Top of Information

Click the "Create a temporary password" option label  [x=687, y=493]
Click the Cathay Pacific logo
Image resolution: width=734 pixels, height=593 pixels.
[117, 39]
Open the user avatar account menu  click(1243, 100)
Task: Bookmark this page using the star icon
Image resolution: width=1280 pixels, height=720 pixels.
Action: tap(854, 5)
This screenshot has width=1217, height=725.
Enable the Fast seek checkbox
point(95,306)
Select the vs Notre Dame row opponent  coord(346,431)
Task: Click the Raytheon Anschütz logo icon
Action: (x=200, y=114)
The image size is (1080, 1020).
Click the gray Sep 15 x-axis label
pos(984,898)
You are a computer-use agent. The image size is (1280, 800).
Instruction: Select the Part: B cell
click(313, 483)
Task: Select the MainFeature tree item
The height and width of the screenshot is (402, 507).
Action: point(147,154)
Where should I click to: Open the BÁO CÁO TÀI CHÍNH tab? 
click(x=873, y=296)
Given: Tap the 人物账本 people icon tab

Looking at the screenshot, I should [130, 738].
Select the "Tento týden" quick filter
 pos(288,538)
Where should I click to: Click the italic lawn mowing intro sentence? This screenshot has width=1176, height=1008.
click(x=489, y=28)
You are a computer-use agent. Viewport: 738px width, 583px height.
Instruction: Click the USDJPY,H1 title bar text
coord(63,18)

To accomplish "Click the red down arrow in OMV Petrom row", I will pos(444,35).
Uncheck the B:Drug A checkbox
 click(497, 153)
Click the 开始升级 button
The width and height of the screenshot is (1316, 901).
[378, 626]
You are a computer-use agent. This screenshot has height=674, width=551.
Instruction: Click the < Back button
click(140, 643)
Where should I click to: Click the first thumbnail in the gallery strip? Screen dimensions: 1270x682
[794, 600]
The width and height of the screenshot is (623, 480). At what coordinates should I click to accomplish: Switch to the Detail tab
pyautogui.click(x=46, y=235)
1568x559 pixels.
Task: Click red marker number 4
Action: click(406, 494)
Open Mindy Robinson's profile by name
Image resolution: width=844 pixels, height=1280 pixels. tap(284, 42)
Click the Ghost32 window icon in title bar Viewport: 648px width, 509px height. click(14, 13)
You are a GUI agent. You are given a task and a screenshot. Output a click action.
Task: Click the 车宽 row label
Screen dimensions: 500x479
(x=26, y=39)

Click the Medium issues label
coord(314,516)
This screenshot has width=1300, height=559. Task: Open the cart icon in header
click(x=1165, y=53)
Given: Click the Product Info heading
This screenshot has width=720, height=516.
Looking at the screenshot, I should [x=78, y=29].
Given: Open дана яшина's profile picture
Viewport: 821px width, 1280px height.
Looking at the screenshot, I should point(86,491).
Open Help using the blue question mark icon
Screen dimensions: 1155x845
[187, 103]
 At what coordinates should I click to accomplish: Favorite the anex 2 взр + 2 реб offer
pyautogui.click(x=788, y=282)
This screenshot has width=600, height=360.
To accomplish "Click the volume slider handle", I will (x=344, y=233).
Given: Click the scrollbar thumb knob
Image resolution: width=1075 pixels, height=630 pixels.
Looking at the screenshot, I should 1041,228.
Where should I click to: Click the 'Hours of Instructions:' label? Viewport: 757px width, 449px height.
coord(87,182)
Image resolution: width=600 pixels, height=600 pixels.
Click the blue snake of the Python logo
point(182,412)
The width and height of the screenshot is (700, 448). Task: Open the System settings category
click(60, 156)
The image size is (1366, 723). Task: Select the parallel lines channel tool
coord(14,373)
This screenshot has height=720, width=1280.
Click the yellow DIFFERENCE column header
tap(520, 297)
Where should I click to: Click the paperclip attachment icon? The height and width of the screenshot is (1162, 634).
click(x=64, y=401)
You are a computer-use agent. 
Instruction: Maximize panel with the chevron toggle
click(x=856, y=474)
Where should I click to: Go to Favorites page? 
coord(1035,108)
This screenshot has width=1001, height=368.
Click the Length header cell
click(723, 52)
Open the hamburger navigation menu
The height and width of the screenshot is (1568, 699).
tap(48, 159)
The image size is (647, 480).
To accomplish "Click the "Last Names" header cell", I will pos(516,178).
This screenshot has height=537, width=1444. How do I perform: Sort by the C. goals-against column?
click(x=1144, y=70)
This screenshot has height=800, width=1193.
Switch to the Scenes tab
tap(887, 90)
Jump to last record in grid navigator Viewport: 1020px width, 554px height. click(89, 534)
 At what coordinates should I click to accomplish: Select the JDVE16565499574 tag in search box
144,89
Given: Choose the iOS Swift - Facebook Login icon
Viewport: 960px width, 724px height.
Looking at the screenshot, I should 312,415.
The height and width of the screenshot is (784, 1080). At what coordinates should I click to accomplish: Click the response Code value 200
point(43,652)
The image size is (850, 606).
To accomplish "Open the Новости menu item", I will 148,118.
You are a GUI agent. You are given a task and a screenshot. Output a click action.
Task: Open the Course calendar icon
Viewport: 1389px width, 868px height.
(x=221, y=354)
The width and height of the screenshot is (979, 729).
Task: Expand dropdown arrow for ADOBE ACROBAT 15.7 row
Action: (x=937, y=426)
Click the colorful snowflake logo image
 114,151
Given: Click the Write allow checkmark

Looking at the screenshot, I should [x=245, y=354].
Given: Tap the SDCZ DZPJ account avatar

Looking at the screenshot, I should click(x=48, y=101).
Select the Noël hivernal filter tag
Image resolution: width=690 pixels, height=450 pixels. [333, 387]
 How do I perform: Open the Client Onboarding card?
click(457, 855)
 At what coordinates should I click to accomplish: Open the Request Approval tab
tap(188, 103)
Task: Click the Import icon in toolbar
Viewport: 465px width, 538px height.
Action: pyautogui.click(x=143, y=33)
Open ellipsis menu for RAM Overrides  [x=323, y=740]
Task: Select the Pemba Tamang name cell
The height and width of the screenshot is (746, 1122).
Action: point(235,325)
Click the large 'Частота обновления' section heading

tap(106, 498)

Bottom of Information

Reproduce each line above exactly.

Click the "Create a temporary password" option label  [x=687, y=493]
Click the Cathay Pacific logo
Image resolution: width=734 pixels, height=593 pixels.
[117, 39]
Open the user avatar account menu  click(1243, 100)
Task: Bookmark this page using the star icon
Image resolution: width=1280 pixels, height=720 pixels.
Action: tap(854, 5)
This screenshot has width=1217, height=725.
Enable the Fast seek checkbox
point(95,306)
Select the vs Notre Dame row opponent  coord(346,431)
Task: Click the Raytheon Anschütz logo icon
Action: (x=200, y=114)
The image size is (1080, 1020).
Click the gray Sep 15 x-axis label
pos(984,898)
You are a computer-use agent. The image size is (1280, 800).
Instruction: Select the Part: B cell
click(313, 483)
Task: Select the MainFeature tree item
The height and width of the screenshot is (402, 507).
Action: point(147,154)
Where should I click to: Open the BÁO CÁO TÀI CHÍNH tab? 
click(x=873, y=296)
Given: Tap the 人物账本 people icon tab

Looking at the screenshot, I should [130, 738].
Select the "Tento týden" quick filter
 pos(288,538)
Where should I click to: Click the italic lawn mowing intro sentence? This screenshot has width=1176, height=1008.
click(x=489, y=28)
You are a computer-use agent. Viewport: 738px width, 583px height.
Instruction: Click the USDJPY,H1 title bar text
coord(63,18)

To accomplish "Click the red down arrow in OMV Petrom row", I will pos(444,35).
Uncheck the B:Drug A checkbox
 click(497, 153)
Click the 开始升级 button
The width and height of the screenshot is (1316, 901).
[378, 626]
You are a computer-use agent. This screenshot has height=674, width=551.
Instruction: Click the < Back button
click(140, 643)
Where should I click to: Click the first thumbnail in the gallery strip? Screen dimensions: 1270x682
[794, 600]
The width and height of the screenshot is (623, 480). At what coordinates should I click to accomplish: Switch to the Detail tab
pyautogui.click(x=46, y=235)
1568x559 pixels.
Task: Click red marker number 4
Action: click(406, 494)
Open Mindy Robinson's profile by name
Image resolution: width=844 pixels, height=1280 pixels. tap(284, 42)
Click the Ghost32 window icon in title bar Viewport: 648px width, 509px height. click(14, 13)
You are a GUI agent. You are given a task and a screenshot. Output a click action.
Task: Click the 车宽 row label
Screen dimensions: 500x479
(x=26, y=39)

Click the Medium issues label
coord(314,516)
This screenshot has width=1300, height=559. Task: Open the cart icon in header
click(x=1165, y=53)
Given: Click the Product Info heading
This screenshot has width=720, height=516.
Looking at the screenshot, I should [x=78, y=29].
Given: Open дана яшина's profile picture
Viewport: 821px width, 1280px height.
Looking at the screenshot, I should point(86,491).
Open Help using the blue question mark icon
Screen dimensions: 1155x845
[187, 103]
 At what coordinates should I click to accomplish: Favorite the anex 2 взр + 2 реб offer
pyautogui.click(x=788, y=282)
This screenshot has width=600, height=360.
To accomplish "Click the volume slider handle", I will (x=344, y=233).
Given: Click the scrollbar thumb knob
Image resolution: width=1075 pixels, height=630 pixels.
Looking at the screenshot, I should 1041,228.
Where should I click to: Click the 'Hours of Instructions:' label? Viewport: 757px width, 449px height.
coord(87,182)
Image resolution: width=600 pixels, height=600 pixels.
Click the blue snake of the Python logo
point(182,412)
The width and height of the screenshot is (700, 448). Task: Open the System settings category
click(60, 156)
The image size is (1366, 723). Task: Select the parallel lines channel tool
coord(14,373)
This screenshot has height=720, width=1280.
Click the yellow DIFFERENCE column header
tap(520, 297)
Where should I click to: Click the paperclip attachment icon? The height and width of the screenshot is (1162, 634).
click(x=64, y=401)
You are a computer-use agent. 
Instruction: Maximize panel with the chevron toggle
click(x=856, y=474)
Where should I click to: Go to Favorites page? 
coord(1035,108)
This screenshot has width=1001, height=368.
Click the Length header cell
click(723, 52)
Open the hamburger navigation menu
The height and width of the screenshot is (1568, 699).
tap(48, 159)
The image size is (647, 480).
To accomplish "Click the "Last Names" header cell", I will pos(516,178).
This screenshot has height=537, width=1444. How do I perform: Sort by the C. goals-against column?
click(x=1144, y=70)
This screenshot has height=800, width=1193.
Switch to the Scenes tab
tap(887, 90)
Jump to last record in grid navigator Viewport: 1020px width, 554px height. click(89, 534)
 At what coordinates should I click to accomplish: Select the JDVE16565499574 tag in search box
144,89
Given: Choose the iOS Swift - Facebook Login icon
Viewport: 960px width, 724px height.
Looking at the screenshot, I should 312,415.
The height and width of the screenshot is (784, 1080). At what coordinates should I click to accomplish: Click the response Code value 200
point(43,652)
The image size is (850, 606).
To accomplish "Open the Новости menu item", I will 148,118.
You are a GUI agent. You are given a task and a screenshot. Output a click action.
Task: Open the Course calendar icon
Viewport: 1389px width, 868px height.
(x=221, y=354)
The width and height of the screenshot is (979, 729).
Task: Expand dropdown arrow for ADOBE ACROBAT 15.7 row
Action: (x=937, y=426)
Click the colorful snowflake logo image
 114,151
Given: Click the Write allow checkmark

Looking at the screenshot, I should [x=245, y=354].
Given: Tap the SDCZ DZPJ account avatar

Looking at the screenshot, I should click(x=48, y=101).
Select the Noël hivernal filter tag
Image resolution: width=690 pixels, height=450 pixels. [333, 387]
 How do I perform: Open the Client Onboarding card?
click(457, 855)
 At what coordinates should I click to accomplish: Open the Request Approval tab
tap(188, 103)
Task: Click the Import icon in toolbar
Viewport: 465px width, 538px height.
Action: pyautogui.click(x=143, y=33)
Open ellipsis menu for RAM Overrides  [x=323, y=740]
Task: Select the Pemba Tamang name cell
The height and width of the screenshot is (746, 1122).
Action: point(235,325)
Click the large 'Частота обновления' section heading

tap(106, 498)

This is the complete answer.